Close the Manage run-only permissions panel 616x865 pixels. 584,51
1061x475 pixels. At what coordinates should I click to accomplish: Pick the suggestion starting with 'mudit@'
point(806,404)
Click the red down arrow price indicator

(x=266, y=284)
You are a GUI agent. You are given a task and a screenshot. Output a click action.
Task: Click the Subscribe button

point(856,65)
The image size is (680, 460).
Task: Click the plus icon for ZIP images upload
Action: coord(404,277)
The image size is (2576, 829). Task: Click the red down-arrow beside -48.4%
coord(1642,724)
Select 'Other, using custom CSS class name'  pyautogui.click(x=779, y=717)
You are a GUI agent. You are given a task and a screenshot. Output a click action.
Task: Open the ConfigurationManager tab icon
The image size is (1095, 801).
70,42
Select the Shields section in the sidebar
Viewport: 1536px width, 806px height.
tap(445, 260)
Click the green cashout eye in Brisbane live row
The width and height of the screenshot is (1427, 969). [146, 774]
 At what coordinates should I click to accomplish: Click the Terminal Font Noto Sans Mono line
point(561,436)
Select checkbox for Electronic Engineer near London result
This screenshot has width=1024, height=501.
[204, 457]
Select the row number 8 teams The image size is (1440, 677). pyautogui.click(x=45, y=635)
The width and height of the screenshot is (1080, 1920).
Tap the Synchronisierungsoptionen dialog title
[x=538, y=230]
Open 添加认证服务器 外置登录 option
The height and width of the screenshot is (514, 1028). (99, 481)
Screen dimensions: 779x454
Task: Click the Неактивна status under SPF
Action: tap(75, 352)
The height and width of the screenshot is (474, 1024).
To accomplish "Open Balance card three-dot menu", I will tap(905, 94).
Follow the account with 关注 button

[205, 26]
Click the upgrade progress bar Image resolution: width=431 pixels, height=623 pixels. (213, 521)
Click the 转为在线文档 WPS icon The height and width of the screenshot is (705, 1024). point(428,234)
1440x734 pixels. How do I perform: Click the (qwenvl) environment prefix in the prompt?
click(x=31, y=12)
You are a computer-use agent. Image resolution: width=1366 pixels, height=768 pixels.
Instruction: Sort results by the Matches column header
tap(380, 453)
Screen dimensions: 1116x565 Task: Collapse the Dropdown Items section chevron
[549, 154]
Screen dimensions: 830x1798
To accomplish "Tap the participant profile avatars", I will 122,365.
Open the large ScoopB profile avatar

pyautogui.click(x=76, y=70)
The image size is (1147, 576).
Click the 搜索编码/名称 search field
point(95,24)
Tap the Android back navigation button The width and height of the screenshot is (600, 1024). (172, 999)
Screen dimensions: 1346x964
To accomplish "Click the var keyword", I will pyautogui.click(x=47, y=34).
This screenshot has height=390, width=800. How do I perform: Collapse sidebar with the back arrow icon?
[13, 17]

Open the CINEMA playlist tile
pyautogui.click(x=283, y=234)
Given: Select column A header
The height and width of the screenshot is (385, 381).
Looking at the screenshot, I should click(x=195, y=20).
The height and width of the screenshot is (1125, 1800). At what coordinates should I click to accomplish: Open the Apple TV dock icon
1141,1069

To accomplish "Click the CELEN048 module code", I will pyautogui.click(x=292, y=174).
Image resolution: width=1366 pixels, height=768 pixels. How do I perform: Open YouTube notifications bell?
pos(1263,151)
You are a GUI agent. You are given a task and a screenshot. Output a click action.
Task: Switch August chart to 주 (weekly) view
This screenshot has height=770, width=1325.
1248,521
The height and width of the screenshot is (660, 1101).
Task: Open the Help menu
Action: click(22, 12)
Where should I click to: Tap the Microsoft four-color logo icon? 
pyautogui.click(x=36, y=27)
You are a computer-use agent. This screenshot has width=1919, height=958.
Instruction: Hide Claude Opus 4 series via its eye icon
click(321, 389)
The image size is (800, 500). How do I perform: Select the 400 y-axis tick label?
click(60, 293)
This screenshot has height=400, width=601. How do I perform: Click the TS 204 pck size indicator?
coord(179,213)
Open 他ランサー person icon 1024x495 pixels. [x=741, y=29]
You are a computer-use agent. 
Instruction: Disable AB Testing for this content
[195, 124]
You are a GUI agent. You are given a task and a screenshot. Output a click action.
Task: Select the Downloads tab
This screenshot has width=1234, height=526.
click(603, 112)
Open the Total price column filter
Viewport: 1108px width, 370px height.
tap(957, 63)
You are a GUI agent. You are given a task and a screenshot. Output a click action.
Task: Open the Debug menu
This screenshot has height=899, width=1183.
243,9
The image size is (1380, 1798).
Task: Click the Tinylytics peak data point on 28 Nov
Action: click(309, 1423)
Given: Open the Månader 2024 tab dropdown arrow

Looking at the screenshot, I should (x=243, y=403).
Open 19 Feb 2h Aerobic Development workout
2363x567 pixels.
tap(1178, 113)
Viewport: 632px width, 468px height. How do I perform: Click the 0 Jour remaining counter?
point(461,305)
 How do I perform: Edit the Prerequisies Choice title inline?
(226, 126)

EXERCISE OBJECTIVE: Read through the entries above and copy each line that has the string "computer" in it.

EXPECTED OUTPUT:
You are a computer-use agent. Image resolution: width=1366 pixels, height=768 pixels.
You are a computer-use agent. This screenshot has width=1919, height=958.
You are a computer-use agent. 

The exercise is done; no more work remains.